Shadowrun and EotE have caught my eye for sure.  I backed the Numenera Kickstarter, but have heard little about it since.  Hopefully it'll be great when it arrives!

I'm definitely on a sci-fi rather than fantasy vibe right now.  I don't know how long that will last.  I haven't played any D&D in a long time, but I'm kinda OK with checking out the eventual final product - my group isn't into the playtesting idea, but we're not opposed to the game (well, one is, based on the first playtest package a year ago). 

I think Gen Con this year is going to be quite exploratory for me. I'm more open to new systems than I have been in years.


----------



## Gilladian (Jul 23, 2013)

The game that has been catching my attention lately is DungeonWorld. It has no setting - the whole point being that the setting emerges via the player/GM interaction. I love it! After years of 3e only, I was feeling the need for a change, and DW is definitely what I'm in the mood for.


----------



## Alzrius (Jul 23, 2013)

Southern Oracle said:


> The original movies featured only three Force users – Luke Skywalker, Darth Vader, and the Emperor. Everyone else relied on skill, training, and ingenuity to get the job done.




So Obi-Wan and Yoda don't count?


----------



## Southern Oracle (Jul 23, 2013)

Alzrius said:


> So Obi-Wan and Yoda don't count?




Obi-Wan and Yoda were Force users, yes, but their actions didn't impact the story as a whole.  The fact that I forgot about them points to how little they were involved in the action.  

My point was that Force users and the Force did not dominate the original movies the way it did the latter movies.  Focus on non-Force users is good thing, in my opinion.


----------



## Olgar Shiverstone (Jul 23, 2013)

Southern Oracle said:


> Obi-Wan and Yoda were Force users, yes, but their actions didn't impact the story as a whole.  The fact that I forgot about them points to how little they were involved in the action.
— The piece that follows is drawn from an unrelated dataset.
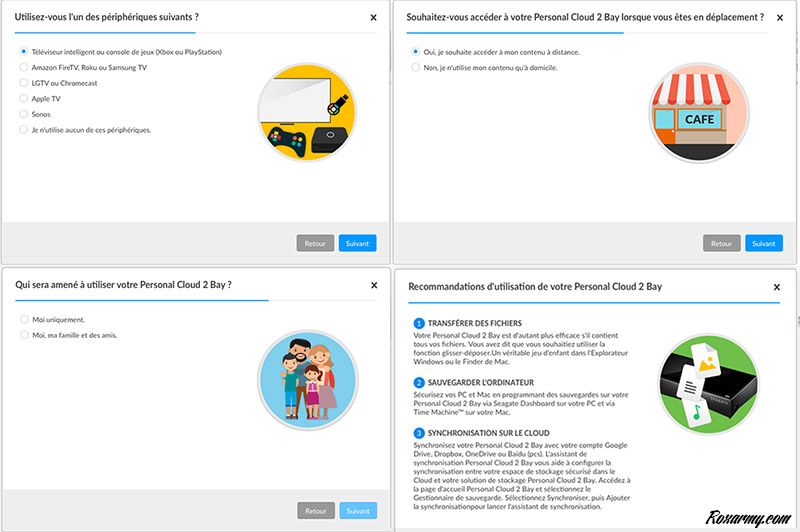Click the café storefront illustration
Screen dimensions: 800x532
(x=697, y=112)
These aren't the droids you're looking for?


----------



## Simon Collins (Jul 25, 2013)

Two games/settings that are floating my boat at the moment are:
Shadows of Esteren - great celtic horror setting, new ruleset looks to be very roleplaying oriented.
Fate Core - game hackers dream, I'm loving messing round with the rules to model different settings of my own imagination.
Totally in agreement with you, Morrus, on D&D Next Re-hashed Rules, nothing floating my boat there.


----------



## Lord_Blacksteel (Jul 26, 2013)

"just as the Forgotten Realms and Greyhawk lines rolled out parts of their respective worlds a piece at a time."

What? Both of those settings were originally rolled out as a complete setting, not in parts, so I'm not sure where this is coming from. To me, at this point in the development of Star Wars I don't see why you would ignore the last 15 years of new material and step back to pretending as if the first movie is the only one. There are a lot of teens to 20-somethings out there who are interested and to them Episodes I-III and the Clone Wars stuff is "their" Star Wars. I can tell you as soon as they see that some kind of Jedi aren't even an option they lose interest quick. It's a very limiting choice.

SR5 is good - I'm reading it now and it's still a game where setting and system blend together really well. That's not something you see a ton of today with settings being developed for multiple systems or systems being adapted to multiple settings. It's refreshing to work through one that is only concerned with its own single, original universe.


----------



## Herobizkit (Jul 28, 2013)

I want to see more of Shadowrun 5e.  I also want to give Dragon Age RPG and Dungeon World a spin; my players might not be best suited for heavy story/light game mechanics, but we can always dream.


----------